Effect of MTSET on responses of hP2X2 P206C to ATP and zinc. A, massive, but transient potentiation of ATP responses by MTSET. Top, after an initial 10-s application of ATP (gray box) MTSET was applied for 2 min (black box), and after a 30-s washout, 10-s ATP pulses were given once per minute. After 15 ATP pulses, MTSET was reapplied, and then a final ATP pulse was given. Bottom, the first ATP pulse after MTSET was delayed until 15 min after the washout of MTSET. B, histogram of the time constant of loss of potentiation after MTSET for a series of cells tested as in the top panel of A. C, more rapid loss of potentiation when a long ATP pulse was used. D, histogram of the fold-potentiation after MTSET when tested with ATP concentrations near the EC₁₀ prior to MTSET treatment (top) or with ATP concentrations that caused a nearly maximal response prior to MTSET treatment (bottom). E, traces illustrating the shift in the ATP concentration-response relationship after MTSET treatment. At both concentrations 200 μm produced a maximal response. MTSET treatment shifted the response to 1 μm from 9% of maximal to 81% of maximal. The traces inset within the box show the responses to 200 μm normalized to the same peak amplitude, to accentuate the relative change in the response to 1 μm ATP. F, histogram of the EC₅₀ for ATP before and immediately after MTSET from experiments done as in panel E. G, recordings illustrating the change in zinc inhibition immediately after MTSET treatment. For each panel 4–5 traces obtained under the indicated conditions were normalized to the peak current and then averaged. The gray traces in the panels with zinc represent the extrapolated response amplitudes with ATP only. The top and bottom of the vertical dashed lines indicate the amplitude of the responses with and without zinc that were used to calculate the extent of zinc inhibition. In all panels, ATP was 1 μm.
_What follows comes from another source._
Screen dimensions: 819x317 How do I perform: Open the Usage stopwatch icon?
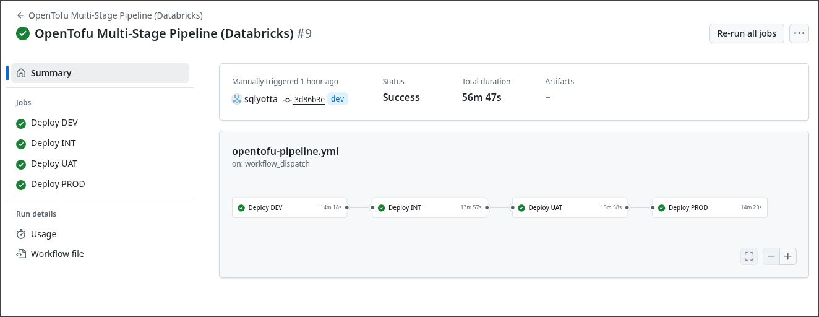21,234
The time calibration applies to all panels. H, zinc concentration-response relationship measured after MTSET calculated from data collected and measured as in G, The thick black line is the fit from Fig. 8C. The thin black line is the fit to the model described in text. The concentration of ATP used in this experiment was the EC₁₀ for ATP prior to MTSET, so it was near the EC₈₀ after MTSET.